### To do
Every line from the beginning of the records below up to the one holding "Click the Alle" should be quoted exactly; leave out the rest.

# # #

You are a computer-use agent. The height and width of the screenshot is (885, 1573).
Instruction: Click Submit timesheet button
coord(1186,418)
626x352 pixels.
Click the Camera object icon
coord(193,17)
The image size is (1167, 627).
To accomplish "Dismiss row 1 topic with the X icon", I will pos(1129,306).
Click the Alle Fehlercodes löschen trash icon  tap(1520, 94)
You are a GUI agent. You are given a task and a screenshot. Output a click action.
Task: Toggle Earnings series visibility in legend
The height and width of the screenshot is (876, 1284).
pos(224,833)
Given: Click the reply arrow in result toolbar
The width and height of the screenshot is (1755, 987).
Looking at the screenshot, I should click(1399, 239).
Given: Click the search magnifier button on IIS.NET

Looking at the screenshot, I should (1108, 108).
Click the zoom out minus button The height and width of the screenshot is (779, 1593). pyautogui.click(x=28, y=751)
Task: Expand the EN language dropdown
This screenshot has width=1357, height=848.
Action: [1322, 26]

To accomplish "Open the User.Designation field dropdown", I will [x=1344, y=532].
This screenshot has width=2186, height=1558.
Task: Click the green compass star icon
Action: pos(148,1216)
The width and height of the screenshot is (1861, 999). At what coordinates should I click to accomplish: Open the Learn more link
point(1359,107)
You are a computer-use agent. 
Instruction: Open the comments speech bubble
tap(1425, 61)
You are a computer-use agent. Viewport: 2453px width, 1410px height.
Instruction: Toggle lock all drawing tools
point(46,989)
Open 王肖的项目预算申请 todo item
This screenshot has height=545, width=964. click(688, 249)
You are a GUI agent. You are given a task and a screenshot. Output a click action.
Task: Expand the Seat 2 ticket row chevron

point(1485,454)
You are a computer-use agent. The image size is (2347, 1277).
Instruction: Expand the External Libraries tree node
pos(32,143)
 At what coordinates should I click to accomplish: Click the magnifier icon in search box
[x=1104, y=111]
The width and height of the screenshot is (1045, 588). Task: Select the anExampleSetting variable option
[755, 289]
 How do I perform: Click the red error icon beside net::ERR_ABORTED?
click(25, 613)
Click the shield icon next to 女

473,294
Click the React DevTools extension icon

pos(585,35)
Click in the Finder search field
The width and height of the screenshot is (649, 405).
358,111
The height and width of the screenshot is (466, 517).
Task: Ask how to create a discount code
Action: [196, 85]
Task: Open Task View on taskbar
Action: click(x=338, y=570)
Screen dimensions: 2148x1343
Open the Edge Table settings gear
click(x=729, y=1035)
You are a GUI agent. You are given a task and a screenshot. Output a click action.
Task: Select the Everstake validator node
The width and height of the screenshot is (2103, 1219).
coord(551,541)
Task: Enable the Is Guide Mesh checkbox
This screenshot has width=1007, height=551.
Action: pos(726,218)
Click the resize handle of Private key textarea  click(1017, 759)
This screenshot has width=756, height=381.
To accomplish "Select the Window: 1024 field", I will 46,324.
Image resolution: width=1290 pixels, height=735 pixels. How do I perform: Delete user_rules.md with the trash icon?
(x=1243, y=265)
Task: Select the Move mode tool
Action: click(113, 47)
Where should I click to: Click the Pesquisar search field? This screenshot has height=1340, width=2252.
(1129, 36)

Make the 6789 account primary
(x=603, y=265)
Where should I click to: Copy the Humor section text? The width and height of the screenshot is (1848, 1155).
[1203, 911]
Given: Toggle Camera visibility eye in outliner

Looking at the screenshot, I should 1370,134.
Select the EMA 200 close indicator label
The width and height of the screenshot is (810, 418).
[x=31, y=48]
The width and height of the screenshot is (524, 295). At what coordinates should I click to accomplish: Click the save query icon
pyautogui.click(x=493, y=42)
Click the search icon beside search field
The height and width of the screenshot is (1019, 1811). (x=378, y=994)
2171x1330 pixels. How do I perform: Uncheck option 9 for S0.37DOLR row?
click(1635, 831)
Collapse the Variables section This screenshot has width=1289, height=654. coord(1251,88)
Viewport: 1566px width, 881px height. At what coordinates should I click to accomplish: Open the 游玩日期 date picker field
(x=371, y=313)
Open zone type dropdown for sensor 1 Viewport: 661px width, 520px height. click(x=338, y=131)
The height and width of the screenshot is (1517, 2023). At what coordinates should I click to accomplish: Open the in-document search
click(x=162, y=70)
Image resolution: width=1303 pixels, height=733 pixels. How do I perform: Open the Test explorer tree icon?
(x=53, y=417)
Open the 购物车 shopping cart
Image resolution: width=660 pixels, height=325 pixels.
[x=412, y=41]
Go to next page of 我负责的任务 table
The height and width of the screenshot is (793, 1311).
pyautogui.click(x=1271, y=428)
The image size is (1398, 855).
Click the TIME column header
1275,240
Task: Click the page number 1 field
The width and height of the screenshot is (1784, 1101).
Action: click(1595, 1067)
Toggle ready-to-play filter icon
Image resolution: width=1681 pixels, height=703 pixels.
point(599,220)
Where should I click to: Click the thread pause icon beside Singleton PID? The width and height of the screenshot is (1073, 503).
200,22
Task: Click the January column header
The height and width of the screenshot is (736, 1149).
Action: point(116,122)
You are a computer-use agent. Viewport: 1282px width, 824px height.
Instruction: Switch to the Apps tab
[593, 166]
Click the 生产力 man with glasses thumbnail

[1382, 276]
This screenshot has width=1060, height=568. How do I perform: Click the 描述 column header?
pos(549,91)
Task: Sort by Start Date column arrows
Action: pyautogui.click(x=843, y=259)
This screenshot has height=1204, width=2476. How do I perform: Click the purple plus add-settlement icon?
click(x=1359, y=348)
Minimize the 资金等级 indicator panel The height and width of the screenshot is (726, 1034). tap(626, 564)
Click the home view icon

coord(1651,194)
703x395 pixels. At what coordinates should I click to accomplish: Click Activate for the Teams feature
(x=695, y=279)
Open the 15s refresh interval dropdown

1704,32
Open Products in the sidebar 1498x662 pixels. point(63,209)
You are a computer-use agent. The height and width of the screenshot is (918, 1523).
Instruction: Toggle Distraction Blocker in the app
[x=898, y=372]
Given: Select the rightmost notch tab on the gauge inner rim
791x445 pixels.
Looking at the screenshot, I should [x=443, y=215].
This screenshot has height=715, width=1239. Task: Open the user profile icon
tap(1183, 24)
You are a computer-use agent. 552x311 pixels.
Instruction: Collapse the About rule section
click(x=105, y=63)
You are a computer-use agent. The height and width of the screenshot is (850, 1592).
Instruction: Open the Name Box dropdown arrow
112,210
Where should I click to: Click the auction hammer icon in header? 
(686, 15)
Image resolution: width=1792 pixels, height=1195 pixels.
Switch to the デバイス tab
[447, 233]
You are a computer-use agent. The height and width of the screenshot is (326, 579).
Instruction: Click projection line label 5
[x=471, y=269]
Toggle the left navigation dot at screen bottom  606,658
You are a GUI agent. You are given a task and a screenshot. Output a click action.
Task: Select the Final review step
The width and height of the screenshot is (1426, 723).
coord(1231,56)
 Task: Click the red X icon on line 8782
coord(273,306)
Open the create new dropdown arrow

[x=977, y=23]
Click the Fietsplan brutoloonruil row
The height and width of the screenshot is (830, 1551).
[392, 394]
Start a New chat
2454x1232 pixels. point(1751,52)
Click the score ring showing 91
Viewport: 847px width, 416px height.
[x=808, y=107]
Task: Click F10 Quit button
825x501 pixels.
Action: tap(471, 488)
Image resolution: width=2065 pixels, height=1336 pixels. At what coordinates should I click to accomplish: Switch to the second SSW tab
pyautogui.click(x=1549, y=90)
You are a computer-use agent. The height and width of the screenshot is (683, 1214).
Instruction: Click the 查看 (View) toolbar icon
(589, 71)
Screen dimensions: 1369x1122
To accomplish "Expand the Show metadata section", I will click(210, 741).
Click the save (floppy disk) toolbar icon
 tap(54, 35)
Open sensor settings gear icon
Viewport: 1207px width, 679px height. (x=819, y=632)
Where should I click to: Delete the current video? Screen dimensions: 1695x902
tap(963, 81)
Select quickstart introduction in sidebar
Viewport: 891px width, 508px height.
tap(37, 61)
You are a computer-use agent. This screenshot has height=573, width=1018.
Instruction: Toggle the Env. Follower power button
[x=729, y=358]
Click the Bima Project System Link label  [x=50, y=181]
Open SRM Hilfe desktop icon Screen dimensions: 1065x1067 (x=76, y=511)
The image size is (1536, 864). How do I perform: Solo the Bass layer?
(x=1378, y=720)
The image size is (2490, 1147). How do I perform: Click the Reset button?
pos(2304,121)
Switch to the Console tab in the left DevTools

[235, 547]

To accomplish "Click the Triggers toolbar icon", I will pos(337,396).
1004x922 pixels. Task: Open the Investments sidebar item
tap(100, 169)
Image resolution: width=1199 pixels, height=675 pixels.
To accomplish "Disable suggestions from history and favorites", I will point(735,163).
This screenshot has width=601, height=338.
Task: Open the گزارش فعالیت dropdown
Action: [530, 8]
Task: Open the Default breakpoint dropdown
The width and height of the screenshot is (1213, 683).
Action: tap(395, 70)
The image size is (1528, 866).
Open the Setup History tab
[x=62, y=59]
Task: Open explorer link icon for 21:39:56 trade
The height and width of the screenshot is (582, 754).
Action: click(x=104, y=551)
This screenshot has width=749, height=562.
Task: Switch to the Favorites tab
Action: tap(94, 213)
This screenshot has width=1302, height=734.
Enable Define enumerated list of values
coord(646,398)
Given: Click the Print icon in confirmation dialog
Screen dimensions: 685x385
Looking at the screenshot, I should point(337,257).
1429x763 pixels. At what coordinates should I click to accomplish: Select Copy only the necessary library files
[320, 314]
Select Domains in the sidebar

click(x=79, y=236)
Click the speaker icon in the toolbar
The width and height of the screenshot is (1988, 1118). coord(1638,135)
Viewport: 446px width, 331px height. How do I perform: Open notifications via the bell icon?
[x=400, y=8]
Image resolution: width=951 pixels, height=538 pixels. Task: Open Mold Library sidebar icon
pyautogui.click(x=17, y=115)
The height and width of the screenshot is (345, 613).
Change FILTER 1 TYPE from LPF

# # #

### Result below
You are a computer-use agent. The height and width of the screenshot is (885, 1573).
Instruction: Click Submit timesheet button
coord(1186,418)
626x352 pixels.
Click the Camera object icon
coord(193,17)
The image size is (1167, 627).
To accomplish "Dismiss row 1 topic with the X icon", I will pos(1129,306).
Click the Alle Fehlercodes löschen trash icon  tap(1520, 94)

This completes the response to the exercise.